Enterprise Times contacted Avast to ask it what it was doing about this situation. It sent us the following statement.

“In December 2019, we acted quickly to meet browser store standards and are now compliant with browser extension requirements for our online security extensions. At the same time, we completely discontinued the practice of using any data from the browser extensions for any other purpose than the core security engine, including sharing with our subsidiary Jumpshot.

“We ensure that Jumpshot does not acquire personal identification information, including name, email address or contact details. Users have always had the ability to opt out of sharing data with Jumpshot. As of July 2019, we had already begun implementing an explicit opt-in choice for all new downloads of our AV, and we are now also prompting our existing free users to make an opt-in or opt-out choice, a process which will be completed in February 2020.

“Our Privacy Policy details the protections we put in place for all our users. Users can also choose to adjust their privacy levels using the broad range of settings available in our products, including control over any data sharing at any time. We voluntarily comply with the GDPR and California Consumer Privacy Act (CCPA) privacy requirements across our entire global user base. 

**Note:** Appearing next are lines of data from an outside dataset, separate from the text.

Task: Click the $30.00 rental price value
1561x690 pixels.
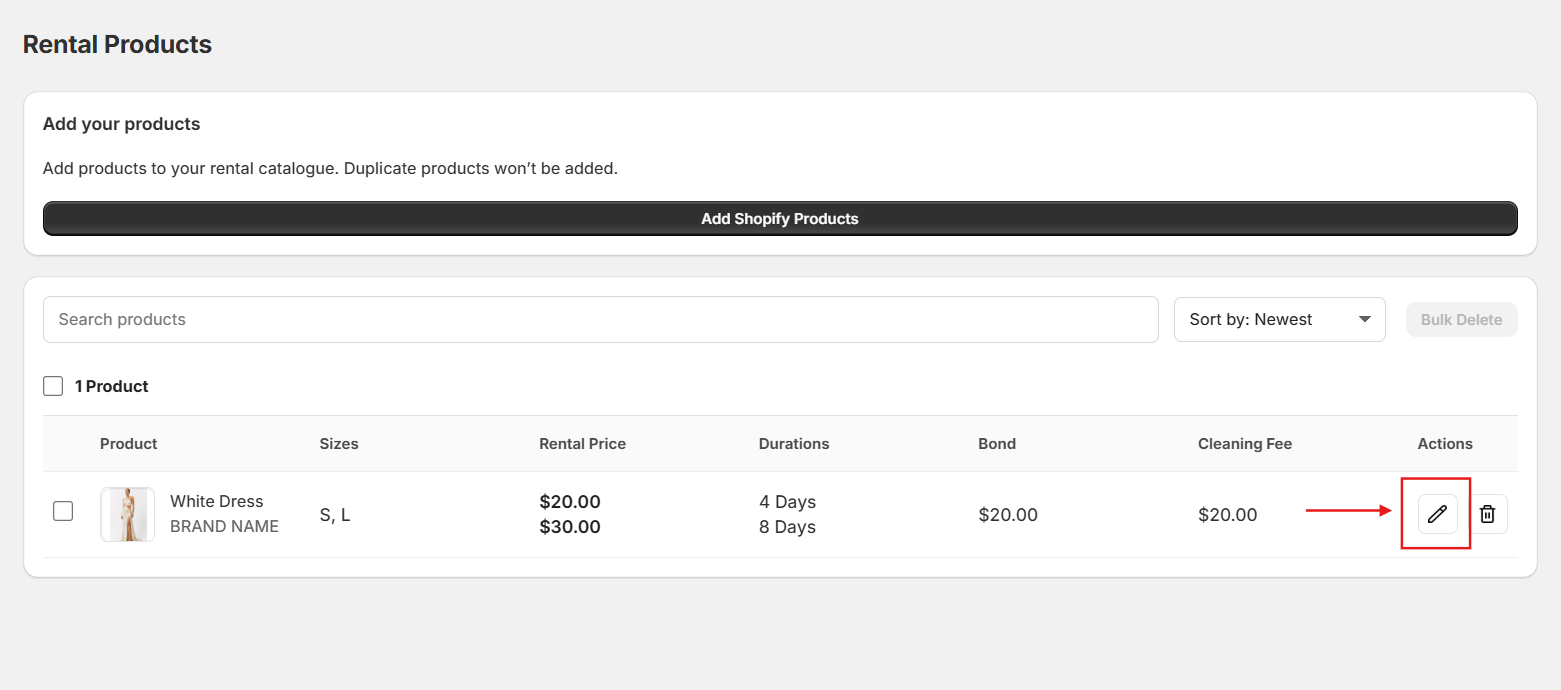Action: point(570,527)
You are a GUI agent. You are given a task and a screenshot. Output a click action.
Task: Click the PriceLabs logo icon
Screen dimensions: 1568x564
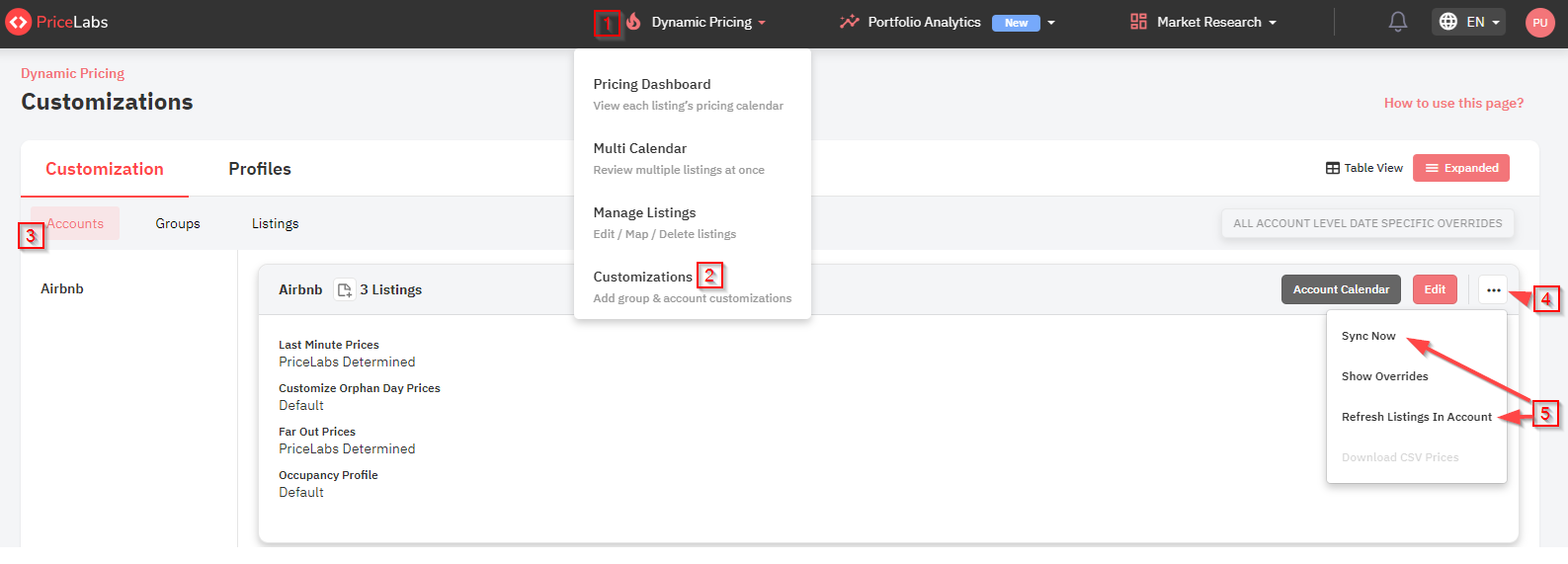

“We have a long track record of protecting users’ devices and data against malware, and we understand and take seriously the responsibility to balance user privacy with the necessary use of data for our core security products.”

Enterprise Times: What does this mean

Companies harvesting and selling user data is, in many ways, old news. Data has value and people willingly hand it over to access services and use software. Read the End User Licence Agreement for most pieces of software and see just how much data is gathered to help vendor “make our products better.”

However, this case is different from the norm. Jumpshot positioned itself to protect user data and Avast has never openly changed that position. It does not detail in its opt-in statement exactly how it will use data or exactly what it is gathering. While it claims it is not gathering personal data, that is a very difficult thing to do. It is not hard to de-anonymise data these data given the amount that is out there.

Avast believes that its actions do not imply a breach of GDPR or other privacy laws around the world. However, as the German Government discovered two years ago, the scope of what is Personally Identifiable Information (PII) is very wide. It lost a court case over the use of dynamic IP addresses, something that surprised a lot of people. Avast will need to go through all the data it has and prove it has captured nothing that could remotely be seen as PII.

The next few months will be interesting for Avast. What has happened cannot be changed. It has an opportunity to not only change what it does with user data, albeit at the loss of some significant revenue, but do so in a way that sets a much higher bar for others to follow.